-- START --

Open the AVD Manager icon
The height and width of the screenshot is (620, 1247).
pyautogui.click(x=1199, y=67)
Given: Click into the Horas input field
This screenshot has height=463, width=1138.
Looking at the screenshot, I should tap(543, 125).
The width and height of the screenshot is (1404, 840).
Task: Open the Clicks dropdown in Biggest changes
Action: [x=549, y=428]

-- END --
-- START --

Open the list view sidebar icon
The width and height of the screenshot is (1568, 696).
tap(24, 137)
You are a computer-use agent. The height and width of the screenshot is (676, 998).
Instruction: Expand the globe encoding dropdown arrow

-- END --
-- START --

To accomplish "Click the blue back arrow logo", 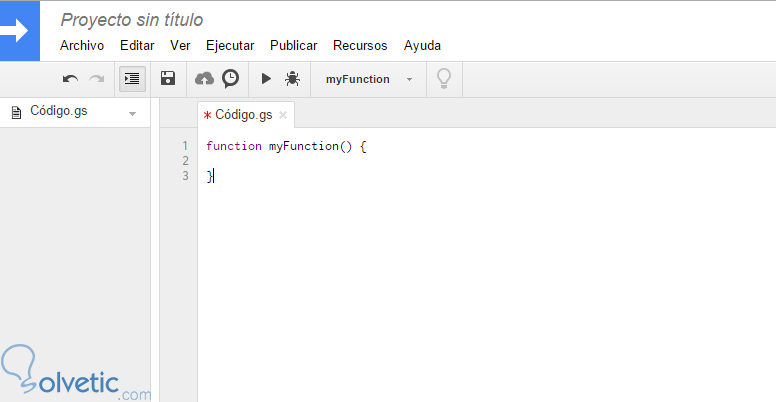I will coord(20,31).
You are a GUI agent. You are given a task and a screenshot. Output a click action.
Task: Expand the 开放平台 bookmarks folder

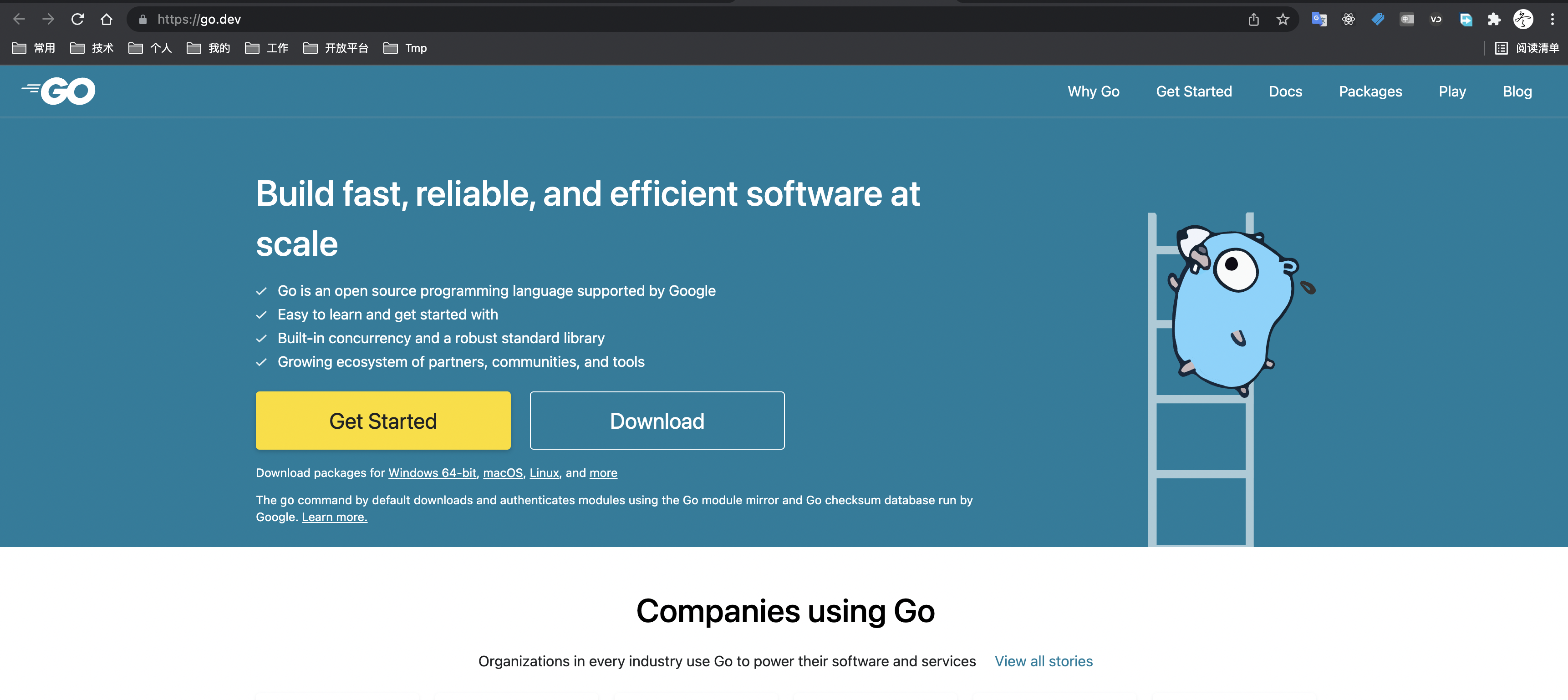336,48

-- END --

## What the task requires
Copy out the records above exactly, from the line containing "Open the AVD Manager icon" down to the line containing "Action: [x=549, y=428]", with both of those lines included.

## Answer for the task
Open the AVD Manager icon
The height and width of the screenshot is (620, 1247).
pyautogui.click(x=1199, y=67)
Given: Click into the Horas input field
This screenshot has height=463, width=1138.
Looking at the screenshot, I should tap(543, 125).
The width and height of the screenshot is (1404, 840).
Task: Open the Clicks dropdown in Biggest changes
Action: [x=549, y=428]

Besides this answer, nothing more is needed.